Tuesday, February 14, 2017

Affirmative Defenses under 12(b)(6) and 12(c)

A point of clarification on affirmative defenses decided through 12(b)(6) and 12(c).

The motion will not automatically be granted, even if the facts are undisputed. Rather, the motion tees-up for the court to decide the legal issue of whether the defense, on the undisputed or taken-as-true facts, has been established. The undisputed facts set up the court's legal analysis of some question, from which it then determines liability or not.

Take the statute of limitations example. If the date of the events appears in the complaint, the defendant can file a 12(b)(6); the court will take that fact as true, then resolve the legal issues of what the limitations period is (not always an obvious question) and whether it has run or not. If she decides it has run on these undisputed facts, she grants the motion; if she decides it has not run, she denies the motion. Similarly, if the defendant pleads the date in the answer and the plaintiff admits the date in the Reply to the Answer, the court on the 12(c) now takes the undisputed fact and resolves the legal issues of what the limitations period is and whether it has run or not. Again, if she decides it has run on these undisputed facts, she grants the motion; if she decides it has not run, she denies the motion.

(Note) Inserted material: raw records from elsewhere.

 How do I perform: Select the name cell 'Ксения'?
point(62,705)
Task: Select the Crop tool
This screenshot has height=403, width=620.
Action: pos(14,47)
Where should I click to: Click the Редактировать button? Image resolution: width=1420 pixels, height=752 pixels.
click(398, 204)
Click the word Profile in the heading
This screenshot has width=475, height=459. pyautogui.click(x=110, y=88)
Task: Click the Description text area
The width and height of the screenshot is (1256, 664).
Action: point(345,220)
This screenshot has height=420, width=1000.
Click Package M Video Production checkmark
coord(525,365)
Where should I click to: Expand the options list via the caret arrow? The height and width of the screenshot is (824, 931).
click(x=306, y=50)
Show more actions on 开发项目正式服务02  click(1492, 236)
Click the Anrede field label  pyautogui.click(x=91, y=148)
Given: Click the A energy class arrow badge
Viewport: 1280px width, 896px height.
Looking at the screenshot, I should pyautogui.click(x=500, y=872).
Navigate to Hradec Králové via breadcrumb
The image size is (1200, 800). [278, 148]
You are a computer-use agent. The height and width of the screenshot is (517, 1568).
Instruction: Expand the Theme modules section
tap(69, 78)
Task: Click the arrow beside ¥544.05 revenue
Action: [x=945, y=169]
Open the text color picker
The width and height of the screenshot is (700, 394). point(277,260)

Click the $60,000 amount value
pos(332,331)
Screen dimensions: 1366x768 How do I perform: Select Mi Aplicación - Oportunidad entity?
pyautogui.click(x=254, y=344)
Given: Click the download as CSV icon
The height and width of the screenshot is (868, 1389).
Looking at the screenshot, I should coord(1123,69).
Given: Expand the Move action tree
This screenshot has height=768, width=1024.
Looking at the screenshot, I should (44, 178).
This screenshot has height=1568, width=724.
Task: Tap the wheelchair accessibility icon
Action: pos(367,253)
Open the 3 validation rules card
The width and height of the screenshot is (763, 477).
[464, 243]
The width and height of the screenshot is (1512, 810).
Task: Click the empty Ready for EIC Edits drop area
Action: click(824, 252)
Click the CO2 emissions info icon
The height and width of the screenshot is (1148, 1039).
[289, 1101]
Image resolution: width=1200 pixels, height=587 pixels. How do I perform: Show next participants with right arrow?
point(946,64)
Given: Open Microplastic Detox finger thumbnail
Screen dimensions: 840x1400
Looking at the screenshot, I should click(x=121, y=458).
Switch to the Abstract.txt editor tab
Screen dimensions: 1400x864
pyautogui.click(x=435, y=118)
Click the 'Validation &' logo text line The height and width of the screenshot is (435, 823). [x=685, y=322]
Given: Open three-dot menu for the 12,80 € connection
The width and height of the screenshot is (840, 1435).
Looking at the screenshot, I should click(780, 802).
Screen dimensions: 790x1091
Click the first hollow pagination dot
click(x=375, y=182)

The point is that when there is a factual dispute, a case must proceed (the motion denied) because only the fact-finder can resolve factual disputes (or, at the very least, we must get beyond the pleadings and allegations and into evidence). Absent the factual dispute, there is nothing for the jury to do. But the court still must analyze the legal question (that, recall, is the point of a motion--to give the district court the opportunity to analyze and resolve the legal issue).